Contact Us

Popular AI chatbots frequently gave problematic health advice: Study

Highlighting the potential risks of relying on artificial intelligence for medical advice, a new study revealed that five widely used chatbots frequently produced problematic answers to health-related questions.

Anadolu Agency WORLD
Published April 15,2026
Subscribe

Five widely used AI chatbots frequently produced problematic answers to health and medical questions, a new study revealed.

Researchers in a study published in the BMJ Open on Tuesday tested Gemini, DeepSeek, Meta AI, ChatGPT and Grok with 50 prompts across five misinformation-prone categories.
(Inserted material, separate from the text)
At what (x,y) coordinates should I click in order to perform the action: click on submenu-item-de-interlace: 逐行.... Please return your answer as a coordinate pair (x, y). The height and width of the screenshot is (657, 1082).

These included cancer, vaccines, stem cells, nutrition and athletic performance.

The questions asked in February 2025 were designed to pressure the bots toward misleading advice.

Of 250 total responses, 49.6% were rated as problematic, including 30% considered somewhat problematic and 19.6% classified as highly problematic.

Researchers found no statistically significant overall difference among the chatbots, though Grok produced more highly problematic responses.

The study found the strongest performance in vaccine and cancer questions and the weakest in stem cells, nutrition and athletic performance. Open-ended prompts produced significantly more highly problematic responses than closed-ended ones.

Researchers also found poor citation quality. Across 25 closed-ended questions per chatbot, the tools returned about 81% of the requested references, but the median completeness score was just 40%. No chatbot generated a fully accurate and complete reference list.

All five chatbots gave answers that were hard to read for the average person and could only be understood by people with higher education.

The authors said continued deployment of AI chatbots in health settings without stronger oversight risks amplifying misinformation.